タウンゼントハウスは、自宅として画家自ら設計して建てた豪邸。

「Drawing Room, Holland Park ホランドパークの客室 」(1887 w )ホランドパークはロンドンにある。壁に掛けられた絵つまり画中画は、ラファエル前派のようだが。ロセッティらと交流はあったらしい。この絵も上と同じく超綿密水彩画。

「Ask me no more...for at a touch I yield もう何も尋ねないで。触れれば、私はきっと挫けてしまうから。 」(1886 w)英詩人アルフレッド・テニスンの詩「女王プリンセス」から。大きさ不明だが、下の油彩(本制作であろう)と比べても遜色無い。

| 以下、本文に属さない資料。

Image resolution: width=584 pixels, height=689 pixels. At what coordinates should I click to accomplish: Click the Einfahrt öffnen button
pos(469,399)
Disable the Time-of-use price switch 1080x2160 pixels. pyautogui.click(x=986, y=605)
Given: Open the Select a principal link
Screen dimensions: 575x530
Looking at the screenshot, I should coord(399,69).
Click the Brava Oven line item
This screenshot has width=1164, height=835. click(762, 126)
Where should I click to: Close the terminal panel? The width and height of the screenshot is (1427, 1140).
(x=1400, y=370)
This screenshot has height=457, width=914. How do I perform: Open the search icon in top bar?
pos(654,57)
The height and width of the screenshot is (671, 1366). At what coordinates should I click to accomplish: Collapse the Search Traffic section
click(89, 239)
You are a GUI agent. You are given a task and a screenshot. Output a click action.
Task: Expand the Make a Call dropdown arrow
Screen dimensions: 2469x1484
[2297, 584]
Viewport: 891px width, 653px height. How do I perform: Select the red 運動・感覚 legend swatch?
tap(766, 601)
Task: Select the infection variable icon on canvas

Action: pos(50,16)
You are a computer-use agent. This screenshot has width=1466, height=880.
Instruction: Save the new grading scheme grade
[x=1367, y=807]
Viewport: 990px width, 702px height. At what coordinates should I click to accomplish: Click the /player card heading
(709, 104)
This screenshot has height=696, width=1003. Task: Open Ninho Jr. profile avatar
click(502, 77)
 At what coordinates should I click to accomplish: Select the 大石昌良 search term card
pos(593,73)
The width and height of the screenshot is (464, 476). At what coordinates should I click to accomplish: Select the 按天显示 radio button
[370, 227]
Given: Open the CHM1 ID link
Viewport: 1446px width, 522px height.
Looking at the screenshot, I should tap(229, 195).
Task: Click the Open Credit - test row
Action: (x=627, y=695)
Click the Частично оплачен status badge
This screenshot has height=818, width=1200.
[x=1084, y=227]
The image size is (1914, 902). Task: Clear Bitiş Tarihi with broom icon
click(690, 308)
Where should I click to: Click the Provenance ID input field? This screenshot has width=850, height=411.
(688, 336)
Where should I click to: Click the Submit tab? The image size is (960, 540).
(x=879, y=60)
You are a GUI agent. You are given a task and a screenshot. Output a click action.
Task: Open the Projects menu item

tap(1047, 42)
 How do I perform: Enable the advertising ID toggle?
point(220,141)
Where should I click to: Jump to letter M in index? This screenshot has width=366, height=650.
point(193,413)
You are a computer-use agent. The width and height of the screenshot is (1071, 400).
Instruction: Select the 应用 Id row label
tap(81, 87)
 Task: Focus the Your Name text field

「Ask me no more もう何も尋ねないで 」(1906 oil )80.1 ×115.7 cmとかなり大きいサイズ。2枚は10年のインターバルがあるが、背景、椅子などが変わっているだけだ。

「Summer Offering 夏の供物 」(1894 w )白薔薇が供物か。それとも。後掲の油彩(1911)の習作と見られるが、これも15年の間隔がある。

「Interior of Caius Martius's House 」(1901 w b )左下に椅子。タデマの名作のひとつ。
視点が珍しく低い。
「In Beauty's Bloom」( 1911 w )最晩年の水彩画。歿年の前年になる。 花はカラーのよう。

「Self-portrait 自画像 」(1896 o )画家60歳。

「Study for Thermaie Antoniniane」( 1899 pencil )

いつものやり方だが、ネット画集で画家の水彩(ガッシュを含む。ときにパステルも)を探し、その過程で気になったり、良いなと勝手に思う油彩もファイルに保存する。いずれも、自分の水彩のお稽古に参考にならないかと思ってのことである。
作業に使う労力に比べ、たぶん役にはたっていないことは、自分のお稽古の上達ぶりを見れば分かる。

今回もそのうちの何枚かの油彩を。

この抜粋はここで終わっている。